Renyi Entanglement Entropy of Interacting Fermions Calculated Using the Continuous-Time Quantum Monte Carlo Method

We present a new algorithm for calculating the Renyi entanglement entropy of interacting fermions using the continuous-time quantum Monte Carlo method. The algorithm only samples the interaction correction of the entanglement entropy, which by design ensures the efficient calculation of weakly interacting systems. Combined with Monte Carlo reweighting, the algorithm also performs well for systems with strong interactions. We demonstrate the potential of this method by studying the quantum entanglement signatures of the charge-density-wave transition of interacting fermions on a square lattice.

Figure 1

Key concepts of the algorithm. (a) A configuration with $k_1=2$ vertices in the time interval $[0,\beta )$ and $k_2=1$ vertex in $[\beta ,2\beta )$. The weights of this configuration are given in Eqs. (8) and (9). (b) The extended configuration space combines two ensembles, ${\mathcal{Z}}^2$ and ${\mathcal{Z}}^A$. MC updates, Eqs. (10) and (11), change the vertex configuration and Eq. (12) switches between the two ensembles.

Figure 2

Renyi EE of an eight-site open chain with equal partitions.

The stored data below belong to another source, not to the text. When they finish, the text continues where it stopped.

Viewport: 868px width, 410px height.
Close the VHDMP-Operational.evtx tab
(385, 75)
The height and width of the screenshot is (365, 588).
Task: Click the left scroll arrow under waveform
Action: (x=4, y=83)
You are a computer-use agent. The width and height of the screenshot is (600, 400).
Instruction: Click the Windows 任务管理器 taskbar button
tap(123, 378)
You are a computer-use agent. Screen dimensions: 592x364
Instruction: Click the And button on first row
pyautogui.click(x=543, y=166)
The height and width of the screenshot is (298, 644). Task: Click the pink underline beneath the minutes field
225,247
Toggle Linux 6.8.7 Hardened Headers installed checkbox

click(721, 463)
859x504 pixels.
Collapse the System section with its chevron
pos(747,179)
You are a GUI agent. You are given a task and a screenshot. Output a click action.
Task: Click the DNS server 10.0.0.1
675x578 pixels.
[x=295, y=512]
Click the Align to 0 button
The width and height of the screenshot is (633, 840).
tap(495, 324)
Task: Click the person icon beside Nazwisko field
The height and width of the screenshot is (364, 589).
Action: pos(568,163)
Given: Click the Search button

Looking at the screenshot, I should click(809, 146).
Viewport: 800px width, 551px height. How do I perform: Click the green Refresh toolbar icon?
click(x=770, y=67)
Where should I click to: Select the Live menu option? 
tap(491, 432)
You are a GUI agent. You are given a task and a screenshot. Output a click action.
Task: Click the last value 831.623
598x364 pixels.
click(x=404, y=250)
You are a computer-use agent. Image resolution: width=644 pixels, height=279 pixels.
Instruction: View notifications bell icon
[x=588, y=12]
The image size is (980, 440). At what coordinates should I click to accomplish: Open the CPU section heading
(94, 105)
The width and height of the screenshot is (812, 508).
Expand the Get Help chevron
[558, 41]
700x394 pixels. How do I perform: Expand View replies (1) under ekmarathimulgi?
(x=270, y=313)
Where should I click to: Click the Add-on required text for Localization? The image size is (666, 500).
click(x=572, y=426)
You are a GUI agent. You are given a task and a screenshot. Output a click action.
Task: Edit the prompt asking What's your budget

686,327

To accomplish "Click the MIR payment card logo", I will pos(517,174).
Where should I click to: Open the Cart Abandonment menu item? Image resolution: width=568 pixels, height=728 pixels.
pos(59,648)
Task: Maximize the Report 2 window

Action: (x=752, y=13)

The black solid lines are the exact diagonalization results, which agree perfectly with the results calculated by our algorithm (circles).

Figure 3

The rank-two Renyi entanglement entropy versus the subregion size $N_A$ of a cylinder embedded in a $8\times 8$ torus for (a) $T=0.5t$ and (b) $V=2t$.

Figure 4

The scaled mutual information for various system sizes at (a) $T/t=0.5$ and (b) $V/t=2$. The crossing point agrees with the transition point determined in Ref. [40] using correlation functions.